» **抜粋テキスト**:
────

野本梢監督(以下、野本):東日本大震災から10年経ったころ、映画を撮る話をいただけました。ただ、いろいろな方のお話をお聞きする中で、確かに「10年」は区切りをつけやすい数字ではあるものの、区切りを作ったことで何かが変わるわけでもないとも感じていました。
そこで「1日1日の積み重ね」という意味を込め、2011年3月11日からの10年を3653日という日数で数え、本作のタイトルにしました。
──震災をテーマに、本作はどのような意図で制作したのでしょうか?
野本:シナリオを書き始める前、石巻市を訪ねました。街並みがとてもきれいで、復興事業として震災の被害にあった場所で花を植えたり、新たにカフェをオープンしたりしている方がいらっしゃいました。
ただ一方で、そこで実際に働かれている方は、気持ちが追いついていかないのに町だけがどんどん整備されていくことに対し「“復興”が、いまだにどういうことなのか分からない」ともおっしゃっていたんです。

────

» **提供情報**:
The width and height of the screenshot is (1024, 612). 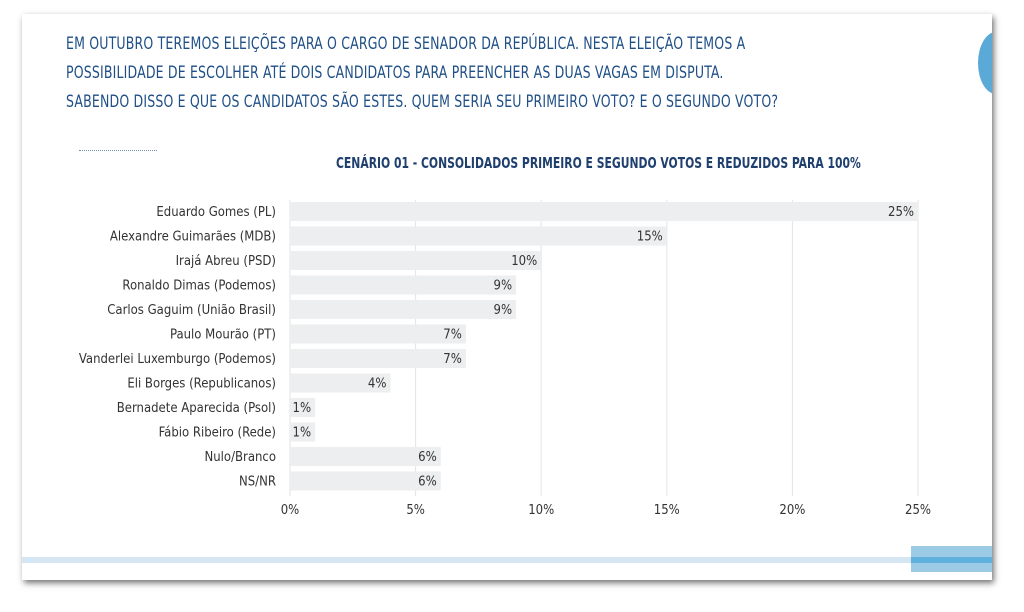 What do you see at coordinates (952, 560) in the screenshot?
I see `corner-band` at bounding box center [952, 560].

────

震災を題材にした映画についてのインタビュー抜粋を、一字一句変えずに全文打ち直すこと。

» **作業結果**:
野本梢監督(以下、野本):東日本大震災から10年経ったころ、映画を撮る話をいただけました。ただ、いろいろな方のお話をお聞きする中で、確かに「10年」は区切りをつけやすい数字ではあるものの、区切りを作ったことで何かが変わるわけでもないとも感じていました。
そこで「1日1日の積み重ね」という意味を込め、2011年3月11日からの10年を3653日という日数で数え、本作のタイトルにしました。
──震災をテーマに、本作はどのような意図で制作したのでしょうか?
野本:シナリオを書き始める前、石巻市を訪ねました。街並みがとてもきれいで、復興事業として震災の被害にあった場所で花を植えたり、新たにカフェをオープンしたりしている方がいらっしゃいました。
ただ一方で、そこで実際に働かれている方は、気持ちが追いついていかないのに町だけがどんどん整備されていくことに対し「“復興”が、いまだにどういうことなのか分からない」ともおっしゃっていたんです。